This morning I finished up my ornament that I spent much of yesterday hemming. I finished up the stitching, and then gave everything a good press with the new iron. I will sheepishly admit that I am officially now a person who has Opinions about irons, and that my new one is about a thousand time better than my old one. Positively a pleasure to use. A little thrilling even. Shhh! Don’t tell anyone I said so. The ornament is now resting beneath a pile of heavy books to flatten out the buckram that is inside of it, and then next week I’ll send it to a loved one who, I think, will appreciate it a lot. The design is an Orthodox cross, which is normally very much not my kind of thing to stitch, but I think its recipient will like it a lot.

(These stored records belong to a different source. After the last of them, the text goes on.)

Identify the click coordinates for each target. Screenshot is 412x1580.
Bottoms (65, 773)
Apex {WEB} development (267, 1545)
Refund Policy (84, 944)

It is sort of my two-year anniversary of getting onto the path of this stitching and sewing thing. Two years ago today I posted on Facebook that I’d read an article in Slate about latch hooking rugs, and how it was the perfect pandemic hobby, and I’d ordered a kit. (Note: turns out I really hated latch hooking rugs.) Friends posted in the comments that I might like cross stitch too, which led me to finding Avlea Folk Embroidery on Etsy. And the rest is history. I now have been embroidering and cross stitching Avlea designs for a couple years, though it only really ramped up a year ago, and hand stitching a pillow inspired me to look into getting a sewing machine and here I am now. Talking about my new iron and waking at five to stitch buckram into a silk lining. I realize my new interests make me sound like I’m 80, but they bring me so much joy I don’t really care.

Hemming with Cat

I spent much of the day hemming a little cross stitch that will eventually become an ornament. It was careful, pleasant, soothing work. I love the feeling of sitting down and immersing myself in the needle and thread. Now I’m too tired to write a proper entry, so I’ll just mark the day with a picture of me stitching over the body of a very happy, very smug cat.

On Overlockers and Fun

Overlocker is actually the British word for the thing. Here in the USA we call them sergers. But I dislike the word serger. It feels squishy and hissy in my mouth, and it doesn’t really describe what the thing does. In contrast, overlocker is a nice word with corners to it, and it handily describes what the thing does –it locks threads over a seam.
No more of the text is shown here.